5. Processes the CONFIG.SYS file, in MS-DOS 2.0 and higher and Windows 9x.
6. Loads COMMAND.COM (or other operating system shell if specified).
7. Displays the bootsplash in Windows 9x. If LOGO.SYS is present, it is used as the bootsplash. Otherwise, the bootsplash in IO.SYS is used.

The IO.SYS filename was also used by Disk Control Program (DCP), an MS-DOS derivative by the former East-German VEB Robotron.

IBM PC DOS and DR DOS use the file IBMBIO.COM for the same purpose; it in turn loads IBMDOS.COM.

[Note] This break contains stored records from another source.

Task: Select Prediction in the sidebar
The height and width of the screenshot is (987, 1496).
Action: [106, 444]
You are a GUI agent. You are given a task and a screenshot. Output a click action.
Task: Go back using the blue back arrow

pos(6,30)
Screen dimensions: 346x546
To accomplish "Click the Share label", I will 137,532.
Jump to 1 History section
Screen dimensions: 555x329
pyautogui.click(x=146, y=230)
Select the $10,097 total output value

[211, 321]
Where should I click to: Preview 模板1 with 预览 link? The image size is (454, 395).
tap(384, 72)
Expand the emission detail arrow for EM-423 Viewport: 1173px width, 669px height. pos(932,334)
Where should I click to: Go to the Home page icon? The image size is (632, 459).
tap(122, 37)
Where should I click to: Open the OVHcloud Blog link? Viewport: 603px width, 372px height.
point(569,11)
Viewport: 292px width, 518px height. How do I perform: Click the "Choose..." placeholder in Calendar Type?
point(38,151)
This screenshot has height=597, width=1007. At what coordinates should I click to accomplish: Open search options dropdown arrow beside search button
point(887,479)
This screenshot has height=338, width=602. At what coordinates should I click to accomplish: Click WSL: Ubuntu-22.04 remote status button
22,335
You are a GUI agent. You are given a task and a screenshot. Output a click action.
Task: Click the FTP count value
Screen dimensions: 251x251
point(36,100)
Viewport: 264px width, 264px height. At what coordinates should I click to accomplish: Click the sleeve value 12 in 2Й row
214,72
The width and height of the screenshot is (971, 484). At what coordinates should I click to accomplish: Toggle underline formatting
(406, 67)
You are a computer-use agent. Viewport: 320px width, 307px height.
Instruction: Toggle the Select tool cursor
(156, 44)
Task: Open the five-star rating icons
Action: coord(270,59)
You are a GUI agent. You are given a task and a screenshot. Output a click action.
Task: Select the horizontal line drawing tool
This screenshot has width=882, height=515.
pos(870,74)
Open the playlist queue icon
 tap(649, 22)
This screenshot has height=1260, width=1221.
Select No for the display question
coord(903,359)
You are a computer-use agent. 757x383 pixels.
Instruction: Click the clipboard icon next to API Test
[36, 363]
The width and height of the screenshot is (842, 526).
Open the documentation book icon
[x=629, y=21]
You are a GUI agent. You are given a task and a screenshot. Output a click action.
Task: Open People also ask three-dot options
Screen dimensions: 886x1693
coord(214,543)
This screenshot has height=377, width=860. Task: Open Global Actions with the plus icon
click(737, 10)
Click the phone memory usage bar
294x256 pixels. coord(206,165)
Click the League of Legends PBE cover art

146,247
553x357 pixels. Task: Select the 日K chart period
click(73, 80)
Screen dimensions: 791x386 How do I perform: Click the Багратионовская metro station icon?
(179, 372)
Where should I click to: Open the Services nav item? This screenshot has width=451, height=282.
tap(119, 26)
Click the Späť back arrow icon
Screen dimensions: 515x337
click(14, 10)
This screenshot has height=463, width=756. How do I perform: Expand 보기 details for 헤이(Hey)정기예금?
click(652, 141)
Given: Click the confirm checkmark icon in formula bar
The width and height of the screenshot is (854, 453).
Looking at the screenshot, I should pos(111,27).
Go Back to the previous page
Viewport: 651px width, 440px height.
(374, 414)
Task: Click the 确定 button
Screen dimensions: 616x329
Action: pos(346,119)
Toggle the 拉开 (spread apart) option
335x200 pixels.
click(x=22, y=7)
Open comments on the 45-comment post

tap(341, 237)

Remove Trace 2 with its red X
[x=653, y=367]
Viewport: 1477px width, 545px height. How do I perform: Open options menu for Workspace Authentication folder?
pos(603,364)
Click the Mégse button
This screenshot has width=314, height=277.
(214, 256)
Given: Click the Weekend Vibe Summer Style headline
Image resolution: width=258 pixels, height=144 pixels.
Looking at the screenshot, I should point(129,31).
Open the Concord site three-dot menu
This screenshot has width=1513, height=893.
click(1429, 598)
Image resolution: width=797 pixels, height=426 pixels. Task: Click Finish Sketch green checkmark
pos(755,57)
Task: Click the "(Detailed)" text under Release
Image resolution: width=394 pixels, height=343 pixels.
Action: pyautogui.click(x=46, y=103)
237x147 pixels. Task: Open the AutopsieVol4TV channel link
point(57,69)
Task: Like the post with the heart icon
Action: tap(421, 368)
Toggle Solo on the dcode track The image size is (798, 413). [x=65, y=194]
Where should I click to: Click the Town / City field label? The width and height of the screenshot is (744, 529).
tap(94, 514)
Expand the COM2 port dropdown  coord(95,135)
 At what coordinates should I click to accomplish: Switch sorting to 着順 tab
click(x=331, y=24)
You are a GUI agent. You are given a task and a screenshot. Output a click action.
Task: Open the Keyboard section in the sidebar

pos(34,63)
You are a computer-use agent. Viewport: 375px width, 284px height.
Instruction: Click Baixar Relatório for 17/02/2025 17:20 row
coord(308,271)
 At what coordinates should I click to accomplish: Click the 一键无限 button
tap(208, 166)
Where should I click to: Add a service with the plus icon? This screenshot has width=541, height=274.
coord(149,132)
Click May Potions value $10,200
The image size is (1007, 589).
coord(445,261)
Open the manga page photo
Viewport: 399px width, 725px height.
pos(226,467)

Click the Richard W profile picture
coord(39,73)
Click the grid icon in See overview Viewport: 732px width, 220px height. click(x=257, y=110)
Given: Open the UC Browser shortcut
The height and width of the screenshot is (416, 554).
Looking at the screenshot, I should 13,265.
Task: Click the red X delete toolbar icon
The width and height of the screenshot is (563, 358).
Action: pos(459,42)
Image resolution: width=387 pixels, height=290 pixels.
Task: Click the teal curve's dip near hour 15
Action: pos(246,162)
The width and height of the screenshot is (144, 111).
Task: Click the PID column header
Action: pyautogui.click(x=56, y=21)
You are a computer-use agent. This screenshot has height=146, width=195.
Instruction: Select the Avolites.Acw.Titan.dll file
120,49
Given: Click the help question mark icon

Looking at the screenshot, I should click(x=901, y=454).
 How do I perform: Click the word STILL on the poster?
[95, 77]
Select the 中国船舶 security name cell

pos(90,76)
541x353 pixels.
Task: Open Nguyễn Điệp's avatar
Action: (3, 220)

In Windows 9x, the IO.SYS not only contains the DOS BIOS, but also holds the DOS kernel, which previously resided in MSDOS.SYS. Under some conditions, Windows 9x uses the alternative filenames WINBOOT.SYS or JO.SYS instead. When Windows 9x is installed over a preexisting DOS install, the Windows file may be temporarily named IO.W40 for as long as Windows' dual-boot feature has booted the previous OS. Likewise, the IO.SYS of the older system is named IO.DOS for as long as Windows 9x is active.

DR-DOS 7.06 (only this version) also follows this scheme and the IO.SYS filename in order to become bootable via MS-DOS boot sectors.

Similarly, FreeDOS uses a combined system file as well, but names it KERNEL.SYS.

== Disk layout requirements ==
- The two first entries of the root directory must be allocated by IO.SYS and MSDOS.SYS, in that order.
- IO.SYS must be the first file stored in the FAT directory table for files.
- The files IO.SYS and MSDOS.SYS must be contiguous.

However, MS-DOS version 3.3 allows sector 4 and higher to be fragmented; version 5.0 allows the first 3 sectors of IO.SYS to be allocated anywhere (as long as they are contiguous).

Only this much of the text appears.